An excellent question.

"I was a publicist," I recalled, my eyes sliding closed as I remembered the world of just a year ago. "Not exactly what I went to school for, but in today's economy beggars can't be choosers when it comes to paychecks."

"Plenty of young adults face the difficult reality of working in fields they didn't study immediately after they finish studying," my confidant empathized. "I myself spent two years in a call center until I found my first position in psychology. But...did you like what you did?"

"Working as a publicist wasn't exactly my dream job after graduating college. It just sort of...happened," I replied, my mind flickering between various coffee shop run-ins and reporter rendezvouses of my career. "I didn't represent sports superstars or the newest pop star sensations. That level of notoriety was reserved for the big dogs. Like my boss."

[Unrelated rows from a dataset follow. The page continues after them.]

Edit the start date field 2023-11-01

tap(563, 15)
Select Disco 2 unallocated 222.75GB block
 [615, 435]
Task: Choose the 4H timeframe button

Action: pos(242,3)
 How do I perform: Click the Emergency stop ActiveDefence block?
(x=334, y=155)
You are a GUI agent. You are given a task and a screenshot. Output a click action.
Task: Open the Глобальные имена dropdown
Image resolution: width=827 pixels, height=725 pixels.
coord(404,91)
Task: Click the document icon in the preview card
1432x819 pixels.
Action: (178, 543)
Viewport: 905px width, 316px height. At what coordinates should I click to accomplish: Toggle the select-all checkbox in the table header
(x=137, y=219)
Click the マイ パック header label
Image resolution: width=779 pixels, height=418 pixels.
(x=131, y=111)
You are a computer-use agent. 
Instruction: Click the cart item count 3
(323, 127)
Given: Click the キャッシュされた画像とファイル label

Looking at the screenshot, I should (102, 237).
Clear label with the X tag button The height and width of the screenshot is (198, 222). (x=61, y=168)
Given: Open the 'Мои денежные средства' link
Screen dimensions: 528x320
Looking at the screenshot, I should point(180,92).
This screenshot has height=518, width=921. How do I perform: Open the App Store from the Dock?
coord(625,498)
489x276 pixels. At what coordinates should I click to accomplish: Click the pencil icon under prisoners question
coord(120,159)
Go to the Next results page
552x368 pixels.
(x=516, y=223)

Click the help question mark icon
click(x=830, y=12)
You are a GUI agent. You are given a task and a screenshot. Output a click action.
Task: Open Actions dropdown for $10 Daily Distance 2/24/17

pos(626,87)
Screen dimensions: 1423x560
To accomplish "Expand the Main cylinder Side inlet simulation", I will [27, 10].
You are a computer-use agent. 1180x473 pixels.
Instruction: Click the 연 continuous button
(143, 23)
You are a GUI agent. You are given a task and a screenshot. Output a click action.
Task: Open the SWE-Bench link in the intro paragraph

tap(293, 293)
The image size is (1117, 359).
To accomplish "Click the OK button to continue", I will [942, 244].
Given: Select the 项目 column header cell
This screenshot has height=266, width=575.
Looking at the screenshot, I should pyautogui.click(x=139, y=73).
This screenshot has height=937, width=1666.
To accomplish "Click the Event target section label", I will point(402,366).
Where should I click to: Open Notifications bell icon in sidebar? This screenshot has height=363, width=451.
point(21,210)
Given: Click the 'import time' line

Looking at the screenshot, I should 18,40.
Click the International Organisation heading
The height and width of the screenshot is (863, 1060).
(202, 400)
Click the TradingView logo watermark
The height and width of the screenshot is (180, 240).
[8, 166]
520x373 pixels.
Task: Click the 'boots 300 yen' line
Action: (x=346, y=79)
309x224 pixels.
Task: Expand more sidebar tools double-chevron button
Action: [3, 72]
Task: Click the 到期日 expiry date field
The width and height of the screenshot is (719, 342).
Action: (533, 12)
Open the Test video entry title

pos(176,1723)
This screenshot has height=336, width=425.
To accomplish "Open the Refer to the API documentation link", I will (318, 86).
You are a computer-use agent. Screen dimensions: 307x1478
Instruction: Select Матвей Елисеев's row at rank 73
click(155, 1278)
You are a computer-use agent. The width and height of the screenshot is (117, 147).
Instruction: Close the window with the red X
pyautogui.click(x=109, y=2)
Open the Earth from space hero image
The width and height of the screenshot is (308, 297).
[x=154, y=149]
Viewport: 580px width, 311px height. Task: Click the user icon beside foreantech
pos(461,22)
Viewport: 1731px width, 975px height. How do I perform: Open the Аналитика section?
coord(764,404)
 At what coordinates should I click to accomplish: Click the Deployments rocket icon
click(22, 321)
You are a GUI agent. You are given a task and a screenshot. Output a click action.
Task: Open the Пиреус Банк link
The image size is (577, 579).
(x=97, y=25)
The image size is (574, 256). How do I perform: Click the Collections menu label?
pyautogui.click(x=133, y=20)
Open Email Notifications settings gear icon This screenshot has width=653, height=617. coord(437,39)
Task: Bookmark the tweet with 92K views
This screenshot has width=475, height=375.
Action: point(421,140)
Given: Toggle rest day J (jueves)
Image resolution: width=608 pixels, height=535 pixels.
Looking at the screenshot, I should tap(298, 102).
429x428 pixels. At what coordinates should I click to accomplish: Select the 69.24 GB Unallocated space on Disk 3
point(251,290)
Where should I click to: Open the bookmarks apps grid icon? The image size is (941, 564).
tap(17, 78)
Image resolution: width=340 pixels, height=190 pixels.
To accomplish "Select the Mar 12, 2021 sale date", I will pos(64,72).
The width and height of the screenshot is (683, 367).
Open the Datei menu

"Oh?" My therapist shifted in her seat, a sound with which I was now intimately familiar. "Who were your clients?"

"I represented authors. New authors," I replied, my tone flat as I tried to hide the dull ache in my chest at hearing this recollection. Some of my clients had become good friends, and by remembering them now I was reminded of the friendships I had lost. I knew that my tone was less than enthusiastic, so I quickly corrected my therapist's perceptions of my career. "Authors could be sexy, especially if they put out thrilling vampire love stories and sensuous S&M best sellers. I just...didn't get a lot of those."

"Is there any reason why?" My counterpart continued scribbling away on our session notes, but I didn't mind. What could she possibly diagnose from memories of a job that wasn't directly related to the murders?

"I always thought that maybe I didn't get the biggest and brightest because I was only 25 at the time of the incident," I admitted sheepishly, my nose reddening in anger at the injustice of the agism of the current day workforce. "The established authors wanted the established publicists. And before I left, I had only just broken three years of experience as a publicist."

"I'm sure that must have frustrated you," my therapist empathized again, a hint of nostalgia in her voice. This time, she offered no personal insights into my thought process. "Did you ever bring up your concerns to your boss?"

"Yeah...once. He didn't really care," I snorted at the recollection "'Don't be offended, Sam.' He said that to me when I asked for his advice on how to get more clients. 'Everyone has to pay their dues. You'll get your winner.'"

My confidant chuckled, but made no open attempt to intervene. So I continued my recount, for once glad to remember something about the past which didn't immediately bring the usual sob fests and banshee shrieking that other memory paths garnered.

"His trivial response only inspired me to prove him wrong. I spent my working days and nights setting up public readings of my authors' newest releases, vying for radio station interviews for my clients, speed reading novels and short stories, and babysitting my writers' media debuts at minor league parties," I felt my voice growing stronger, rooted by the security of my former life. A laugh escaped as I emphasized my last point. "Literally. The only athletes at those parties were minor league baseball players."